Bigdata, smartcity, intelligence artificielle… en quoi ces sujets concernent aujourd’hui la gestion urbaine et les territoires ?
De tous temps la gestion urbaine a mobilisé des données : données des habitants, données géographiques, données de l’habitat… La planification urbaine, la politique de la Ville ou les opérations de promotion reposent sur des études et des analyses produites par des agences publiques ou des bureaux d’étude. Mais de nouveaux outils, des algorithmes et des modèles prédictifs par exemple, imaginés par des géants du web, sont aujourd’hui accessibles. Et ces outils s’avèrent utiles à d’autres fins que commerciales !
La collecte de données massives à partir des smartphones, de compteurs intelligents, de capteurs et d’objets connectés rendent de nombreux usages possibles. Elles servent à améliorer la gestion de l’énergie (éclairage public, bâtiments communaux…), la gestion de l’eau (le cycle de la distribution mais aussi le cycle naturel) ou encore le trafic automobile.
Ces innovations induisent des ruptures dans les modes de gestion des villes. Comment les acteurs publics doivent-ils faire face à ces changements ?
Ils doivent d’abord le faire avec détermination pour ne pas laisser quelques acteurs isolés prendre le contrôle de données qui sont d’intérêt général et structurer seuls les nouveaux usages urbains : Uber pour le transport partagé et demain les véhicules autonomes, AirBnb pour les locations touristiques, Google pour la mobilité.
Les acteurs publics et leurs délégataires, doivent pour autant agir avec retenue et mesure. Tout n’est pas permis avec les données des habitants et des usagers de la Ville.
Vous dénoncez justement des dérives possibles, quelles sont-elles ?
Il y a d’abord l’enjeu de la protection des données personnelles.
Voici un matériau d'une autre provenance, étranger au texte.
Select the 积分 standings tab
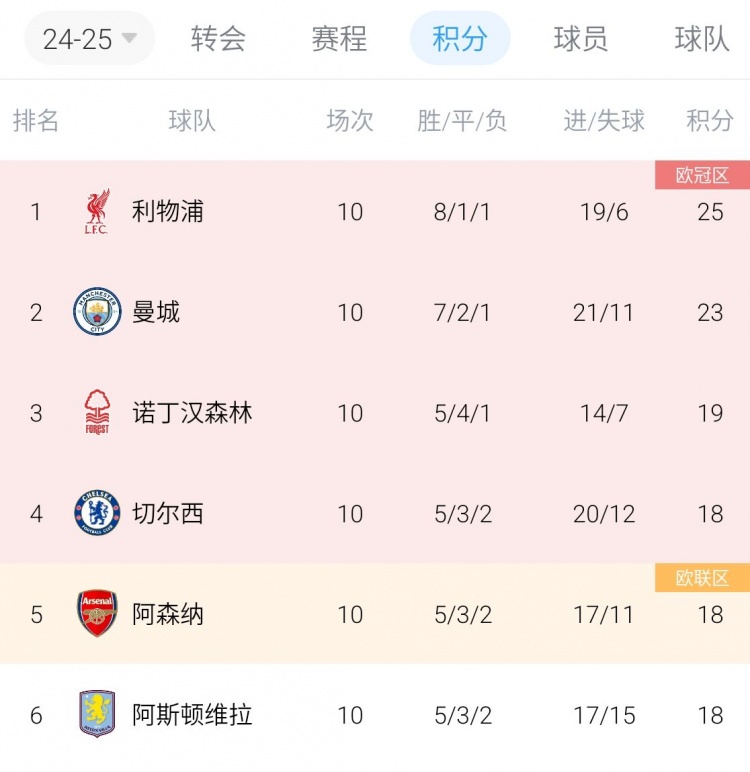This screenshot has width=750, height=772. click(460, 39)
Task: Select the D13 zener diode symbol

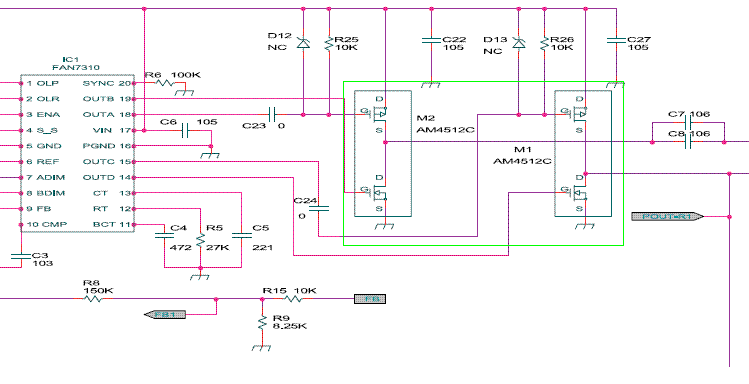Action: (x=518, y=43)
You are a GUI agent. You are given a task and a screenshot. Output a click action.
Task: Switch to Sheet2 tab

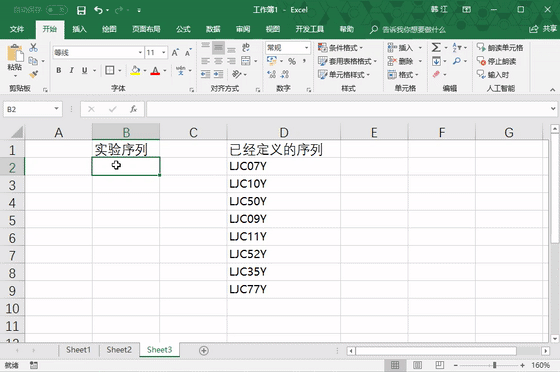tap(119, 350)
Pour les acteurs des « villes intelligentes » le sujet n’est pas uniquement de se mettre en conformité avec la nouvelle règlementation, il faut construire et garder la confiance des citoyens.
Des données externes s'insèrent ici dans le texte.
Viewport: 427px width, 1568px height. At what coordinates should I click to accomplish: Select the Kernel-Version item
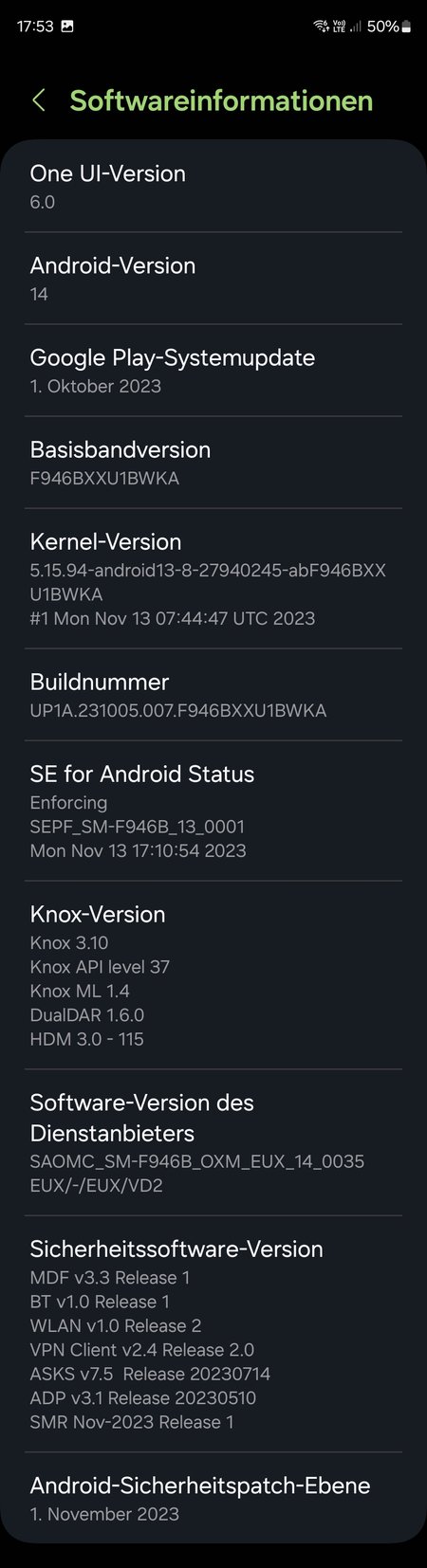tap(214, 578)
Il y a un deuxième enjeu : éviter que la smartcity se limite aux dispositifs d’optimisation des flux, sinon cette ville que l’on veut intelligente et inclusive sera surtout technique et automatique.
Existe-t-il en France un modèle de ville intelligente qui fait référence ?
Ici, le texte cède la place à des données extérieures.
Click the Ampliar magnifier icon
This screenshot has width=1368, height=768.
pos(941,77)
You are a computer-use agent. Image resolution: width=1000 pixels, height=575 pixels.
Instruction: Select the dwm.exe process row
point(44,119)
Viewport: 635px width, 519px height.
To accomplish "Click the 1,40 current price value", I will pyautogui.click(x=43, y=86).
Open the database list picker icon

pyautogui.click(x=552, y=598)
Il y a une mode « smartcity » mais concrètement seule une vingtaine de territoires expérimente des modèles prédictifs et le big data. Plusieurs voies sont explorées. Rennes organise un service public métropolitain de la donnée. Dijon ou Nice créent une future ville monitorée. Nantes construit une stratégie de la donnée pour son territoire. L’Occitanie annonce un « Datapole » régional. Tous espèrent des retombées positives pour leur territoire en termes de vie quotidienne et de qualité du service public mais aussi des retombées économiques rapides.